Tutto questo si può notare in un Paese come l’Italia dove molti prodotti, che sono l’orgoglio nostro nazionale, non vengono comprati, soprattutto da esponenti del mondo degli affari e tanto meno da esponenti politici, che fanno sfoggia di prodotti stranieri. Questo fenomeno crea un danno economico sociale del lavoro e trasferisce ricchezza ad altri Paesi, e che così viene mandata fuori dall’Italia.

Non so se definire detti personaggi traditori sociali oppure incoscienti. Perché in un paese che produce le più importanti auto e motociclette del mondo, queste non vengono comprate né dai rappresentanti dello Stato né dagli italiani, invece di comprare quelle prodotte in altri Paesi dove i loro stessi cittadini non li comprano?
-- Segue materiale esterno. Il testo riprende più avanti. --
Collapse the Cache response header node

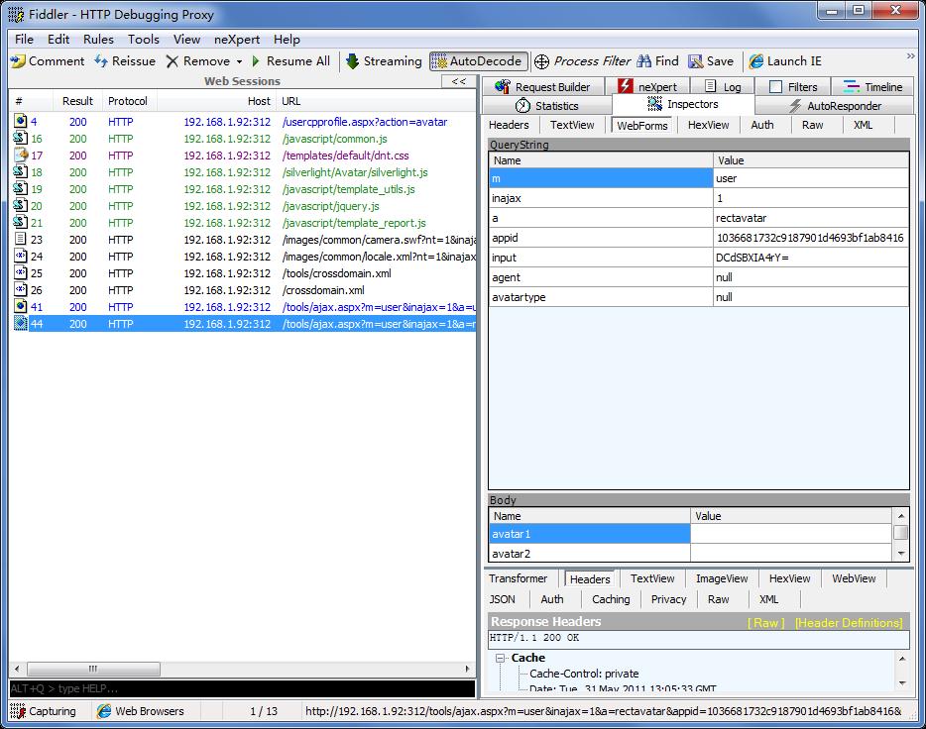tap(502, 658)
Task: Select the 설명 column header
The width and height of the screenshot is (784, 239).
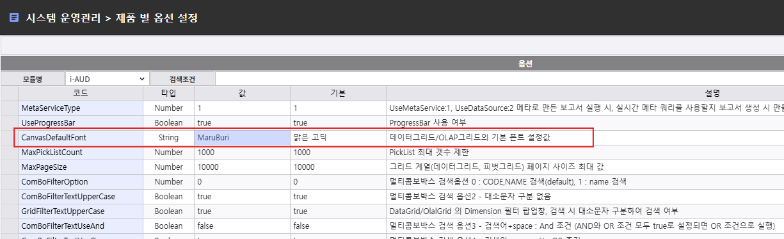Action: pyautogui.click(x=585, y=94)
Quindi ricchezza che va via dal nostro Paese e denaro che non entra dall’estero.

L’altro infame fatto è quello del parco automobilistico e motociclistico dello stato, pieno di prodotti stranieri. Le scuse per comprare mezzi stranieri sono infami, perché dicono che li comprano a prezzi molto più bassi di quelli italiani. Certamente abbiamo politici con un’intelligenza personalizzata o forse fuori posto. Da malati mentali. Ammesso e non concesso che detti prodotti li comprassero a prezzi più bassi, non si rendono conto che si produce un danno che si ripercuote su tutta l’economia nazionale, perché fa diminuire il lavoro e, ancor peggio, viene a diminuire anche il denaro dal circuito sociale.

Io stento a credere che nessuno si renda conto di questi meschini e pesanti fatti, così come sono esposti e raccontati, tranne che non ci sia qualche occulto interesse sotto. Bisogna che gli italiani tutti sappiano che un Paese diventa ricco economicamente e socialmente quando ognuno si renderà conto che non vive da solo, ma che vive assieme a tutta la collettività del Paese in cui conduce la propria vita e che i rapporti di vicinato e nazionali servono tutti alla collaborazione reciproca, perché ognuno ha bisogno dell’altro. Quindi tutto diventerà partecipazione umana e sociale, e in fine anche economica.  Più il denaro rimane nel nostro territorio, maggiore benessere ci sarà per tutti.

Avrei tanti aneddoti da raccontare, appresi da me nei Paesi anglosassoni, e tutti da usi e costumi collettivi di nazionalismo e patriottici per tutto ciò che riguarda le loro cose nazionali, cosa che in Italia non avviene; tutto avviene al contrario di come dovrebbe essere per una società migliore.

L’intero insegnamento dovrebbe provenire dall’alto, da chi ha in mano il potere. Solo così si potranno maggiormente valutare i nostri prodotti e dimostrare al mondo intero che moltissimi prodotti italiani, se non sono i migliori, non sono nemmeno inferiori a quelli di altri Paesi del mondo e che quindi non abbiamo necessità di comprare quelli che, rispetto ai nostri, possono essere, se non inferiori, uguali.

Come si vede, in tutta la storia non c’é alcun segno di xenofobia, è una storia tutta improntata sull’assoluto mancato senso di patriottismo sociale e di dovere civico italiano per il rispetto di chi ha bisogno di lavoro in momenti come questi.

A questo punto vorrei parlare delle finanziarie che, in questo momento di povertà sociale, dovrebbe verificare tutte le pensioni e tagliare quelle che sono al di sopra delle reali necessità, per dare un aiuto a chi ne ha una minima e anche a chi non ne ha alcuna.

Questo sarebbe un vero gesto finanziario vero e un gesto anche onesto e umano.